Données de travail:
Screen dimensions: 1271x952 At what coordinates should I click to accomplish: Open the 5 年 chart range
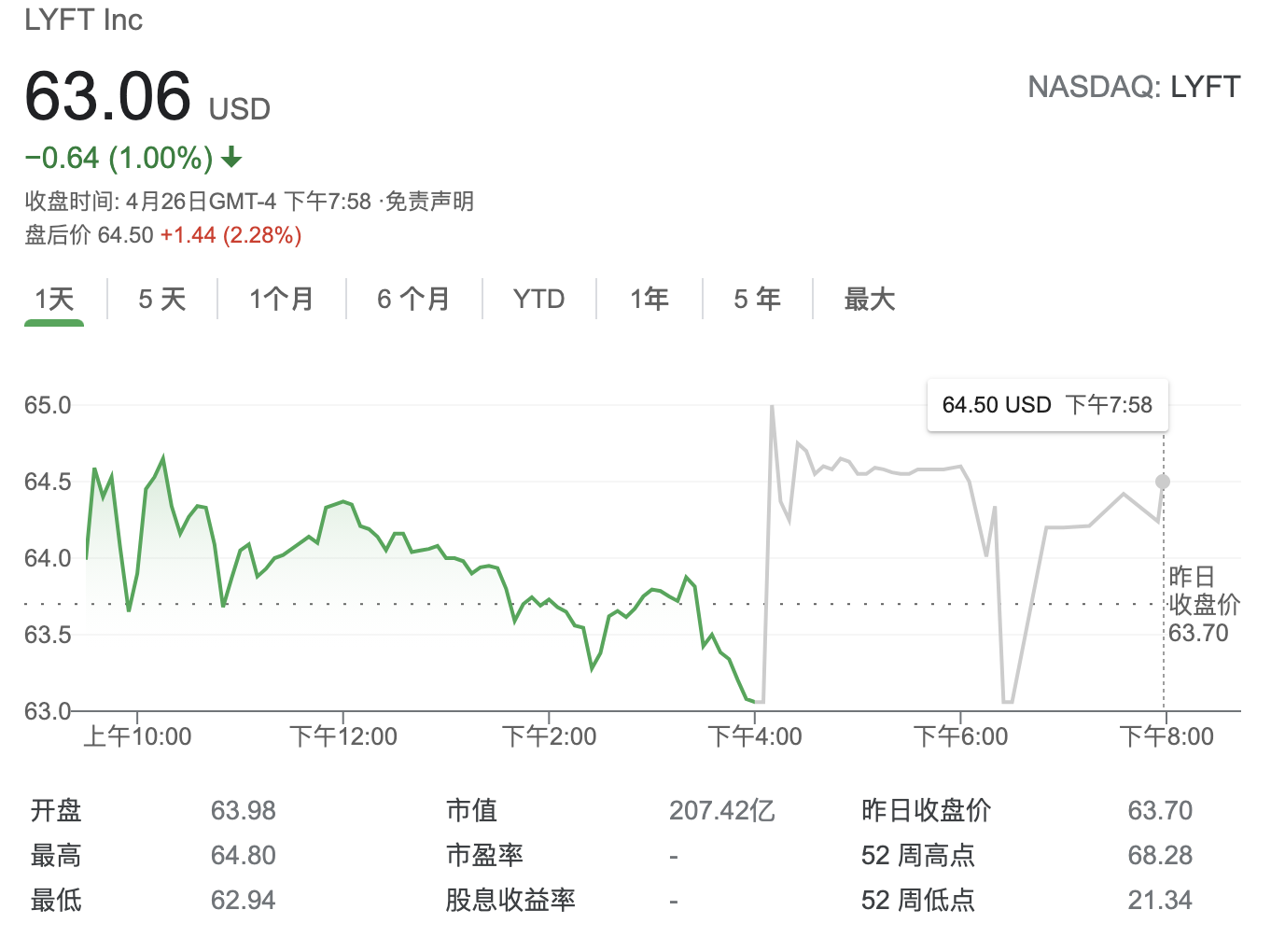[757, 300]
--
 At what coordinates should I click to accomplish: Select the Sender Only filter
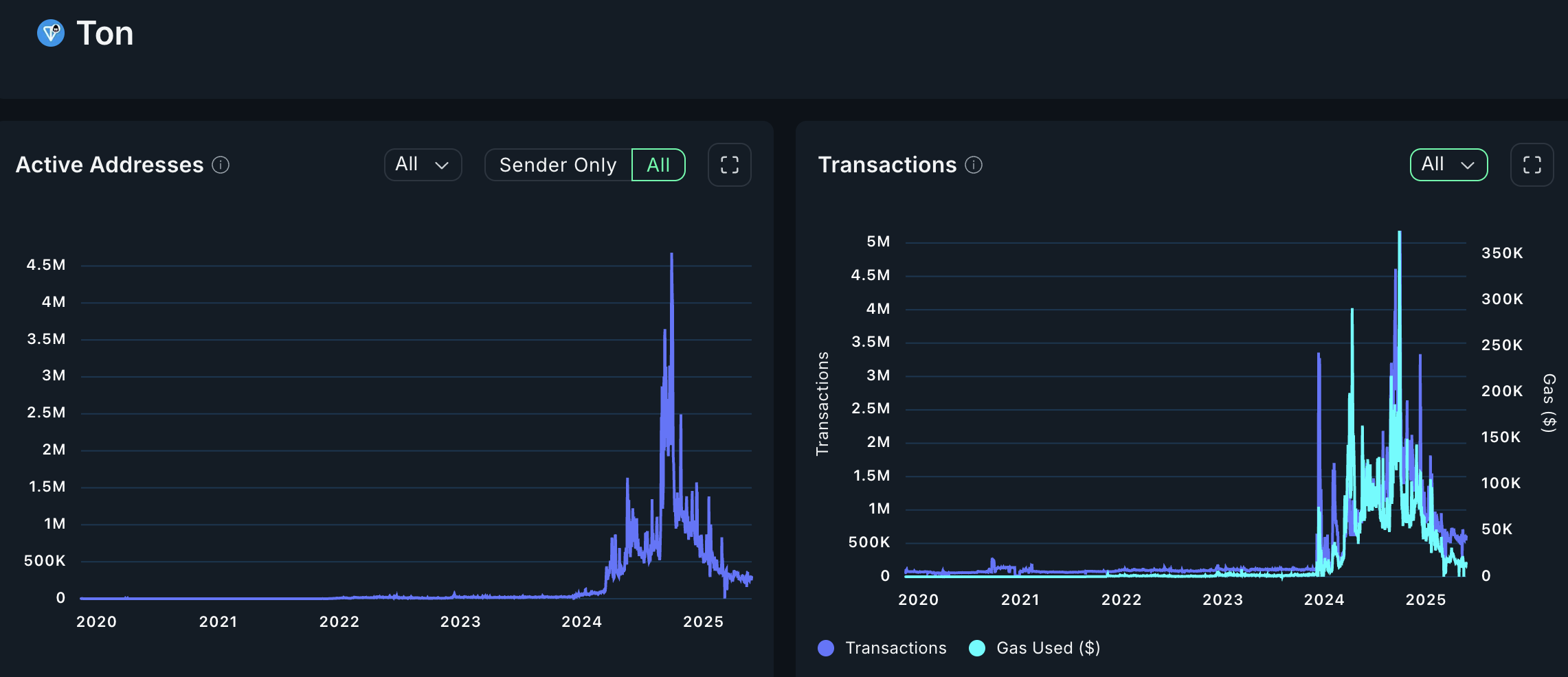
* * *
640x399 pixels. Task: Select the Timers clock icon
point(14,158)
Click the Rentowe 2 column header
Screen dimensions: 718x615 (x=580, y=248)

Énoncé du problème: Extrayez de la liste ci-dessus toutes les lignes où figure le mot « should », en tenant compte de la casse.

Corrigé:
Screen dimensions: 1271x952 At what coordinates should I click to accomplish: Open the 5 年 chart range
 At what coordinates should I click to accomplish: Select the Sender Only filter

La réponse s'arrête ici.